In my practical library I’d need identification books on birds and plants and in particular on mushrooms. Otherwise I fear I’d be dead, done in by a risotto, long before I achieved that much desired well-educated mind. For entertainment I’d like a selection of Evelyn Waugh, Elmore Leonard, Mark Twain, Jessica Anya Blau and Richard Ford’s Frank Bascombe stories. And if there’s any room left in the 4×4 transporting me to my log cabin I’ll have a vocal score of Messiah, plus a tuning fork, and some poetry. I might let someone else choose the poetry, for an element of serendipity.
Should I take along the cookbook that has recipes for squirrel? Naah. Knowing my ability as a marksman I’d probably be forced into vegetarianism shortly before being eaten by a bear.
Anyway, just so’s you’re clear, I’m not actually going into the taiga. We used to own a little wooden house in the wilds of Friuli and after five days of silence, broken only by the gnawing of rodents, the snuffling of wild boar and the buzzing of some distant chainsaw, I was whimpering to go back to the city.
January 27, 2017
Crack Team Assembled
The recruitment office is now closed. Thanks to everyone who volunteered. I have a great team of advance readers lined up, doing their warm-ups. Damn, I should have ordered T shirts.
I have a lot of projects on the go at the moment – proof-reading, novel-writing, non-fiction proposals, bonus material preparation, ironing, sink unblocking…. This may explain what happened to me the other night. I woke, couldn’t get back to sleep, and lay thinking about work, in particular The Early Birds which is about to go to press.
Suddenly I had a stomach-lurching thought. Having killed off a character on page 18, didn’t I then have him fishing for bass somewhere around page 90? WTF? How could I have done that? Why hadn’t anyone else noticed? Were my editors all asleep on the job? Better get up, I thought. Better to face the horrible truth right now even if it is 2am.
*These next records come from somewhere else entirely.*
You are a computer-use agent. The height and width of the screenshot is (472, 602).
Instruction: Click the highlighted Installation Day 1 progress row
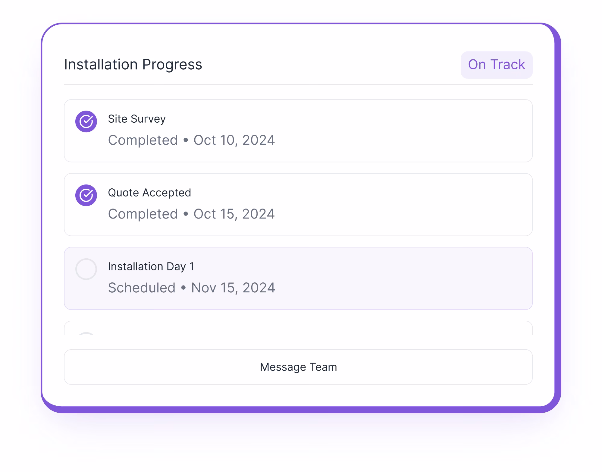point(298,278)
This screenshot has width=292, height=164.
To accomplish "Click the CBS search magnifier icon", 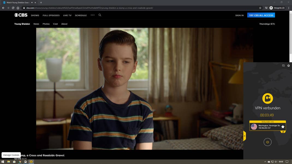I will (x=100, y=15).
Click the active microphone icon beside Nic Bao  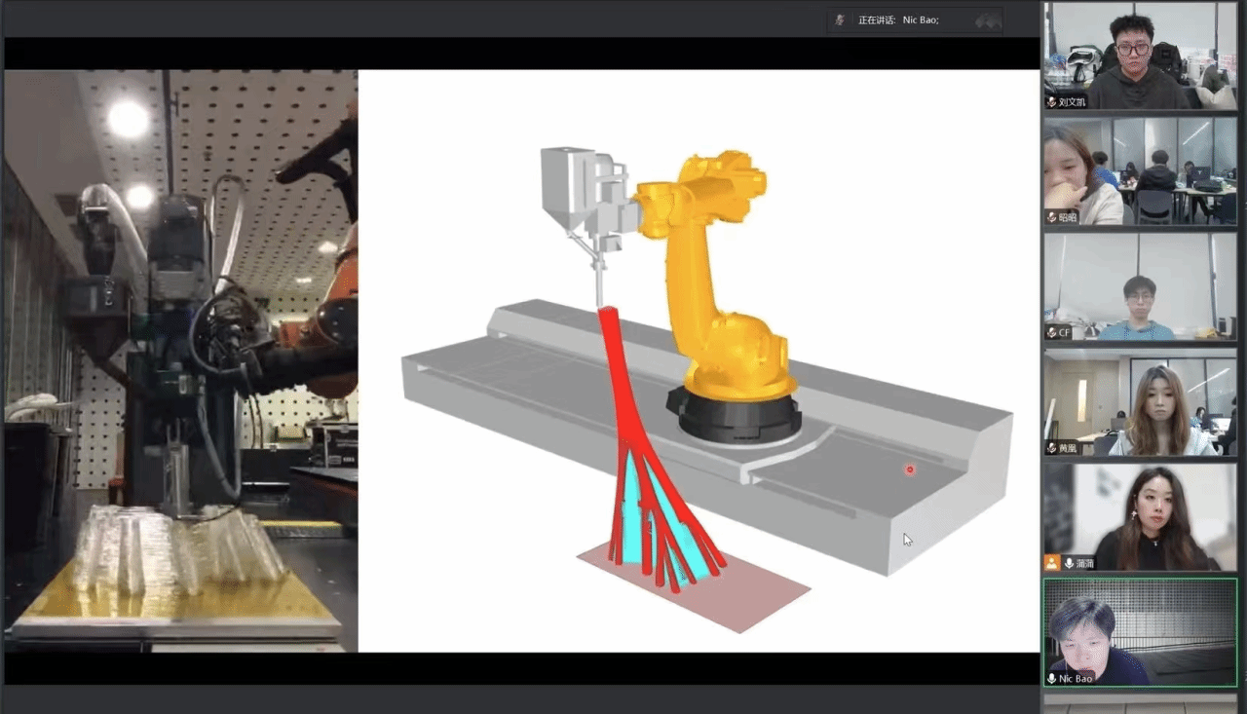(1052, 678)
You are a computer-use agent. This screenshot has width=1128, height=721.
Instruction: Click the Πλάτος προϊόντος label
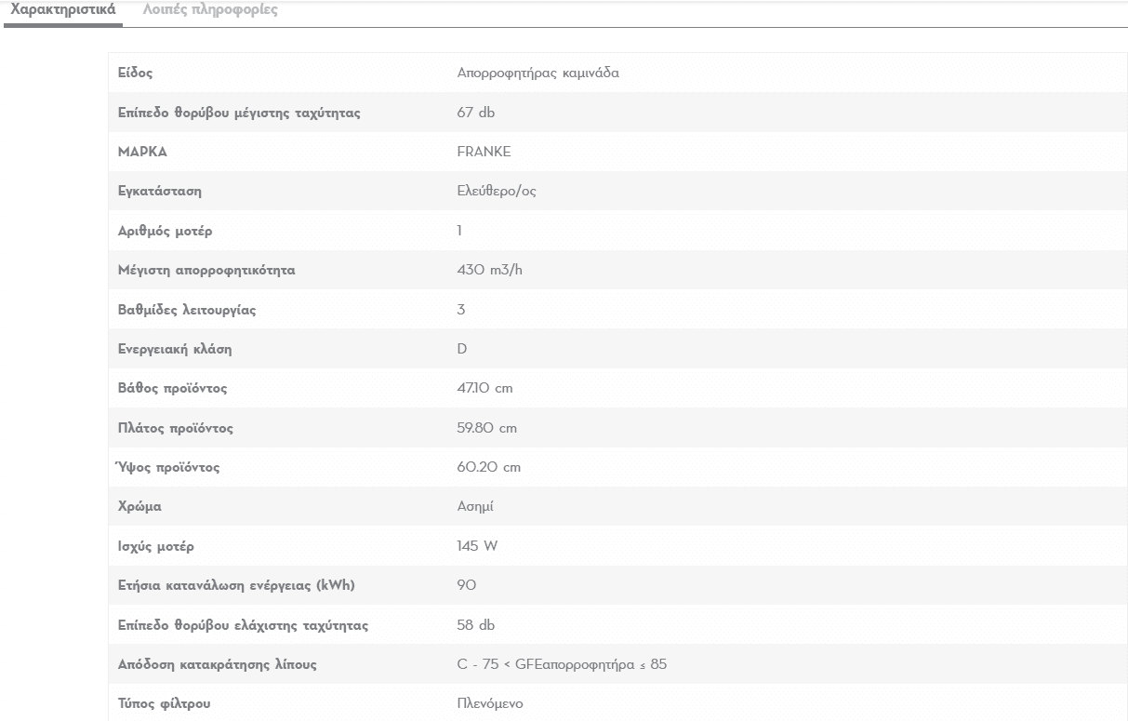[176, 428]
But it was a very cold night, the wind was howling across Dublin Bay and my bed was warm and toastie. Professional to my fingertips, I went back to sleep. In the daylight all became clear. Slick didn’t die on page 18. He was the one who found the body. Boy, was I relieved. Boy, was I glad I hadn’t quit my snuggly bed to go on that wild goose chase.
So was my brain simply over-burdened, or was it the Cashel Blue cheese I’d snarfed down just before bedtime? We may never know.
January 21, 2017
Now Recruiting
I am now recruiting a crack battalion of readers and reviewers to receive advance proof copies of The Early Birds some time next month. Unfortunately Amazon’s terms of business mean that a review only counts in their ratings if you’ve purchased the book from them, so if you want to help my sales you’d still have to pony up for a published copy when it comes out in May, but if you enjoy the book maybe you’d do it anyway and give a copy to a friend.
If you’d like to be considered for the advance guard, send me a message. A nice orderly line, please!
January 16, 2017
The Olden Days
Transcribing The Man for the Job in preparation for publishing it as an e-book has brought back memories of how we used to write books. I used a typewriter, and Tippex. Lots of Tippex. Maybe I even used carbon paper. Remember carbon paper? I hope you didn’t have shares.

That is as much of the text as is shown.